Task material:

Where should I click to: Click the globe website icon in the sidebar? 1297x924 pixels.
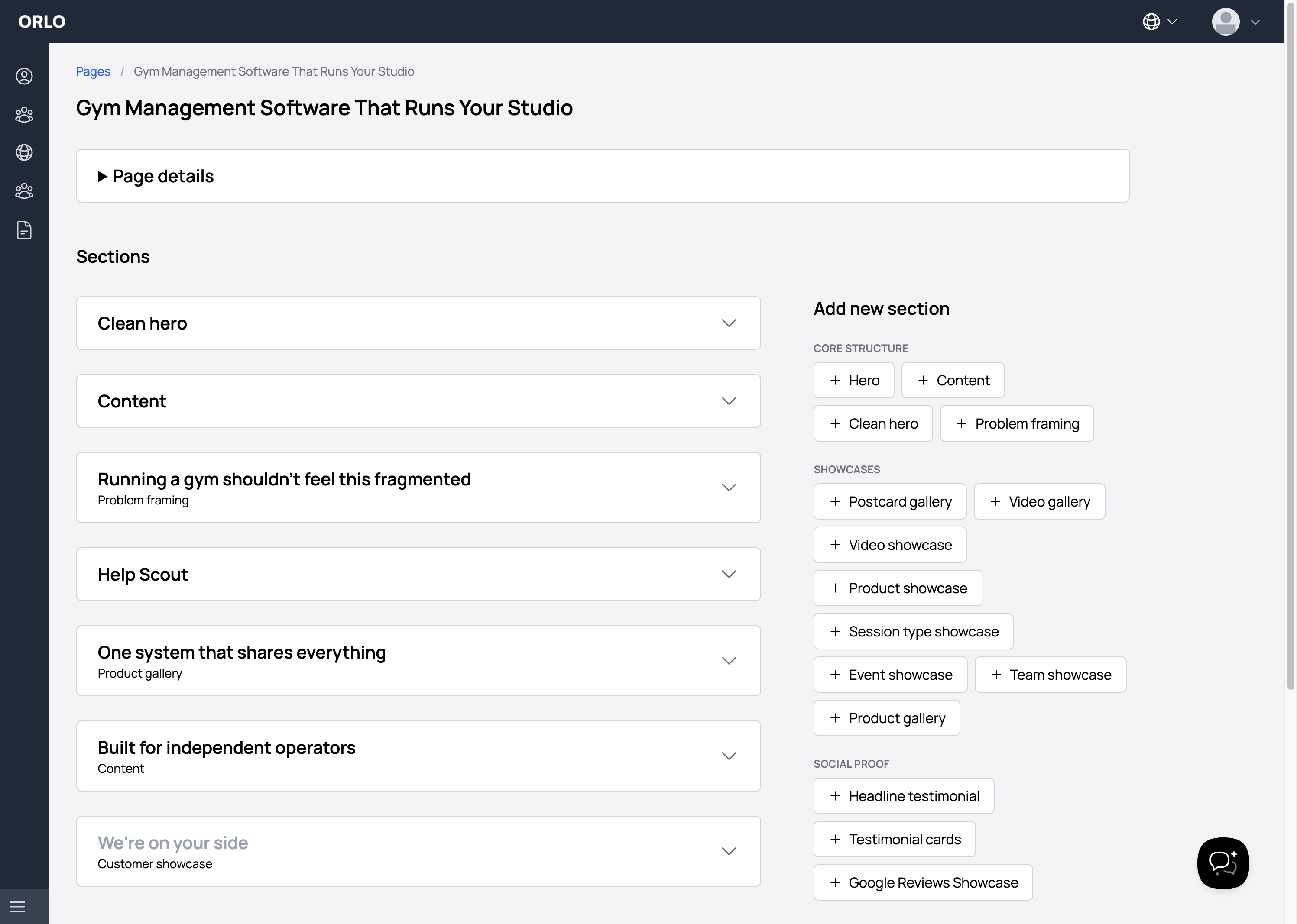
==
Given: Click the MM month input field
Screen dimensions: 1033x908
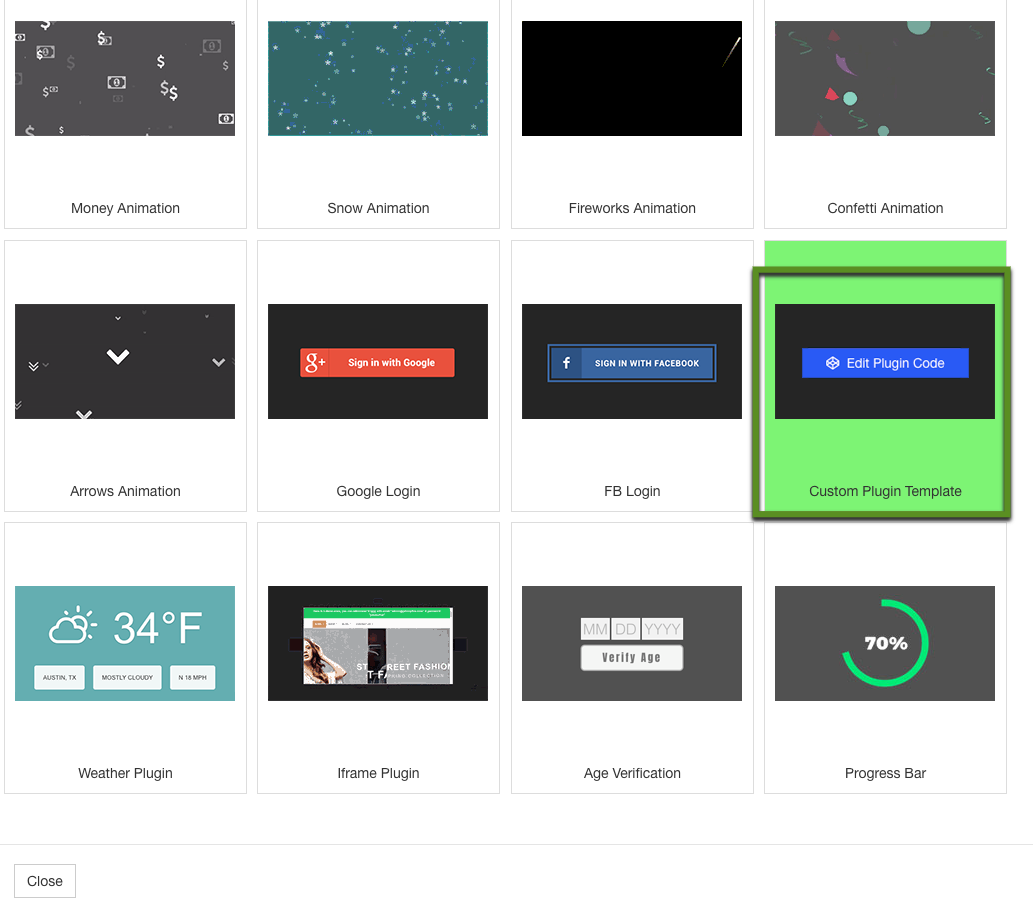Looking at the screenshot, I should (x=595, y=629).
---
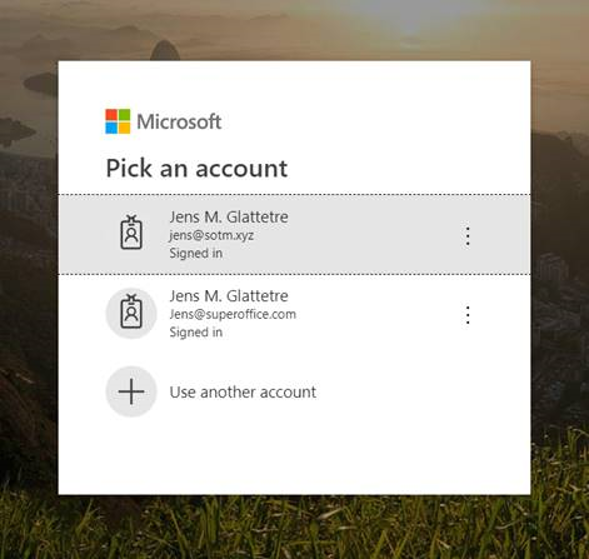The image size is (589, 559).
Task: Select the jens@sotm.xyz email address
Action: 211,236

Goal of the exercise: Write out the rows from the line containing "Given: Click the MM month input field" through the line containing "Looking at the", both included, keeping each line's wording unchanged. Leave out the pictures.

Written solution:
Given: Click the MM month input field
Screen dimensions: 1033x908
Looking at the screenshot, I should (x=595, y=629).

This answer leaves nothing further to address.